The term "eco home" is now so used and abused that it barely retains any trace of meaning. So when we learn that Channel 4's Grand Designs is to feature yet another eco home this week it's tempting to pre-emptively reach for the remote. (Incidentally, my favourite featured home was Ben Law's Woodsman Cottage in Sussex, but it was hardly a viable solution to all our housing needs.)
But I must admit that I am slightly intrigued by this week's offering simply because it claims to draw on centuries-old ideas, such as timbrel vaulting. It has often struck me when talking about how we might green up our housing stock just how often the solutions can be found by thumbing through the history books. Much of what is prescribed – insulation, insulation, and a bit more insulation – isn't exactly rocket science.
Our ancestors realised all this long ago, but as fuel becomes ever more available and affordable we largely lost the need to care about wasting energy in our homes. However, things are fast changing and we need to urgently rethink how we use and save energy at home. After all, households account for 27% of the UK's carbon emissions.
The programme this week will feature a home called Crossway located near Staplehurst in Kent. Its owner, architect Richard Hawkes, says it is one of the first "zero-carbon" (another overused term) homes in the UK. What sets it apart is its structural reliance on a large vaulted roof which spans 20m. Much of the house is covered in earth to aid insulation and help it to blend into its rural setting. The earliest known example of "Catalan vaulting" – the forebear of timbrel vaulting – is a building in Valencia dating back to 1382 and it is a very resource-efficient way of creating a strong, expansive roof.
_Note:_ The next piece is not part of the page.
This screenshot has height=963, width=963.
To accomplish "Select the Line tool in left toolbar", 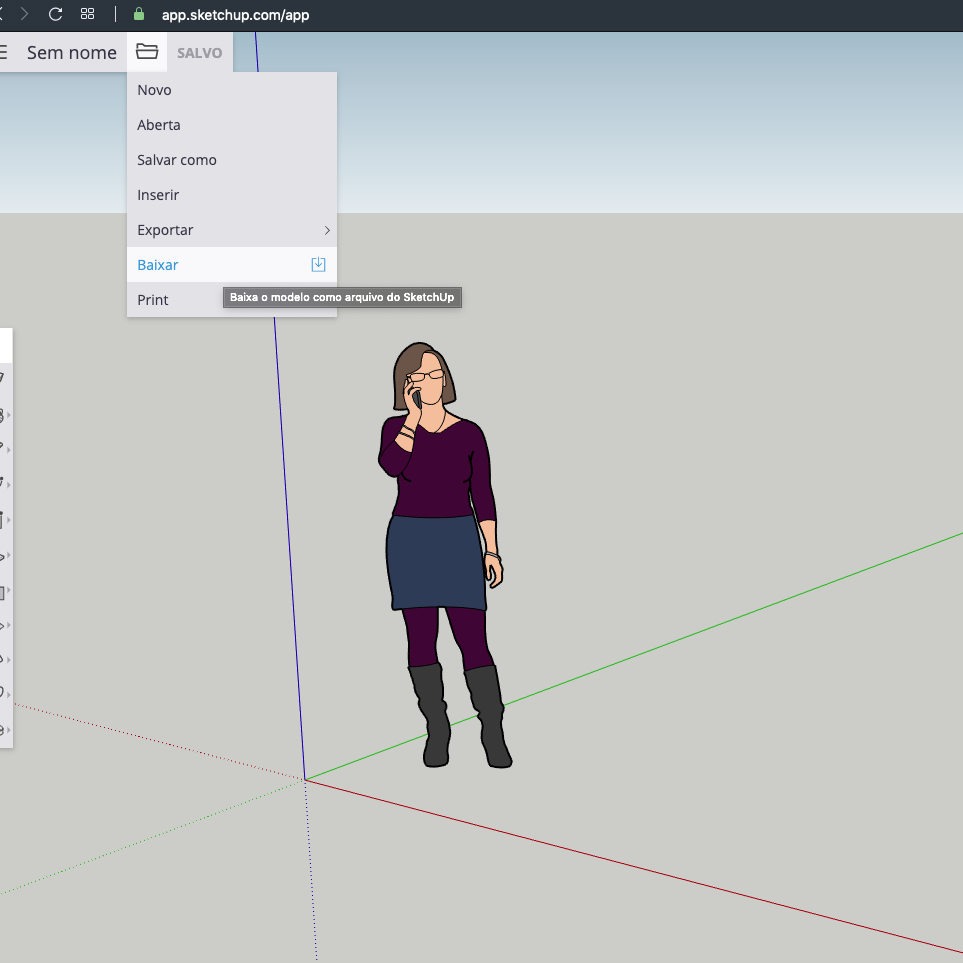I will 2,448.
"The vaulting gives the house plenty of structural strength but obviates the need for embodied-energy intensive materials such as reinforced concrete," says Dr Michael Ramage, who helped to design the home. He is an architectural designer based at the University of Cambridge's Department of Architecture with expertise in structural design and construction technology. "It also provides it with great thermal mass, enabling the building to retain heat, absorb fluctuations in temperature and reducing the need for central heating or cooling systems," adds Ramage.
The UK's first example of a combination photovoltaic and thermal heating system has been installed alongside an 11kW biomass boiler to provide the home's heating and power needs.
I fully support such innovation and am intrigued to see how it all works and performs, but I'm always distracted by one thought: what about our existing housing stock? Surely, the greater task ahead of us is not how we improve the energy efficiency of new housing – ever-tighter building regulations and planning laws should make that a given – but how we go about overhauling the 20-plus million homes already standing across the UK, most of which leak heat for fun.